» **Exercise task**:
Copy each line of the material below word for word, changing nothing.

======== Input data

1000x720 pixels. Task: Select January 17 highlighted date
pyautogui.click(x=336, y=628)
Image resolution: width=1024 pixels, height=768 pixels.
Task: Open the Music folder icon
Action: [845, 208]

================

» **Task solution**:
1000x720 pixels. Task: Select January 17 highlighted date
pyautogui.click(x=336, y=628)
Image resolution: width=1024 pixels, height=768 pixels.
Task: Open the Music folder icon
Action: [845, 208]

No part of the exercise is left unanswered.